SAGRADA FAMÍLIA
“Estes livros , por muitos que sejam , sempre se devem imprimir , porque há muitos pecadores , e são necessárias infinitas luzes para tantos desalumiados.”
( Cervantes )
Esta explanação de Dom Quixote sobre a urgência da publicação de livros religiosos , poderia ser , sem nenhum problema , transportada para o universo da realização de filmes experimentais , e então poderíamos parafrasear o famoso escritor espanhol dizendo :
Estes filmes , por poucos que sejam , sempre se devem ser exibidos , porque há muitos …

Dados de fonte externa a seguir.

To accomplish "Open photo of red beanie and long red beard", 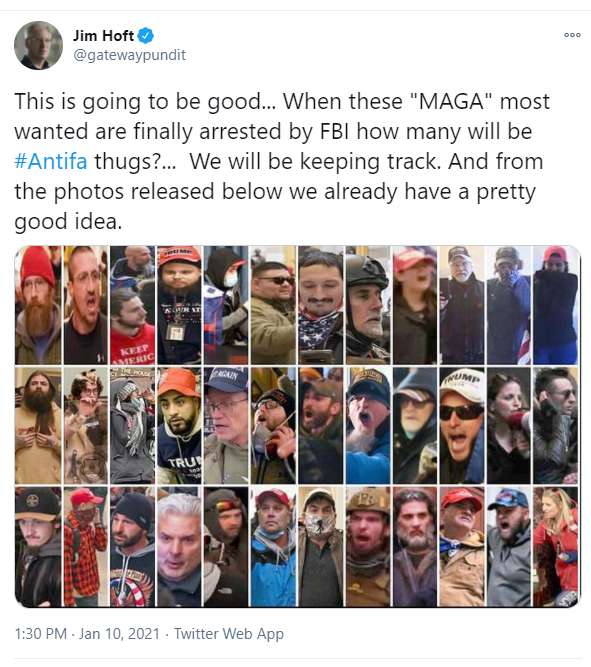I will 38,305.
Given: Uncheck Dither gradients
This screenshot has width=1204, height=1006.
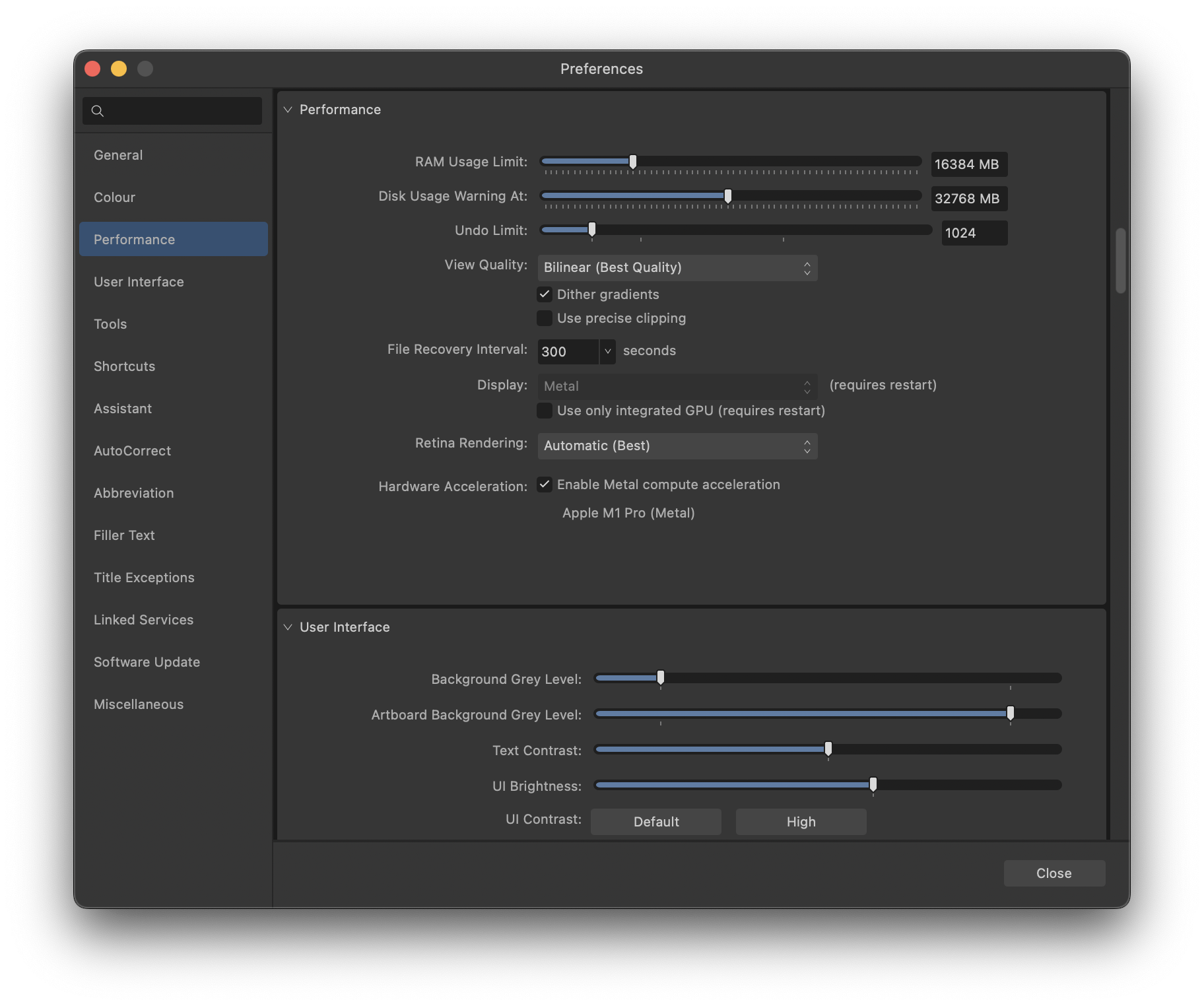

Pois é , anteontem fui assistir “Sagrada Família” de Sylvio Lanna , rodado em 1970 , com a imagem totalmente dissociada do som : este , uma espécie de colagem musical ao estilo de Revolution 9 dos Beatles : “Mini-Mistério” de Gilberto Gil interpretada por Gal Costa ( com Lanny Gordin na guitarra ) , cantigas infantis , Jimi Hendrix , gargalhadas , “Eu Disse Adeus” de Roberto e Erasmo cantada à capela por uma das atrizes , buzinas , percurssões , “Jesus Cristo” também de Roberto e Erasmo , interpretada aos berros por todo o elenco , frases soltas …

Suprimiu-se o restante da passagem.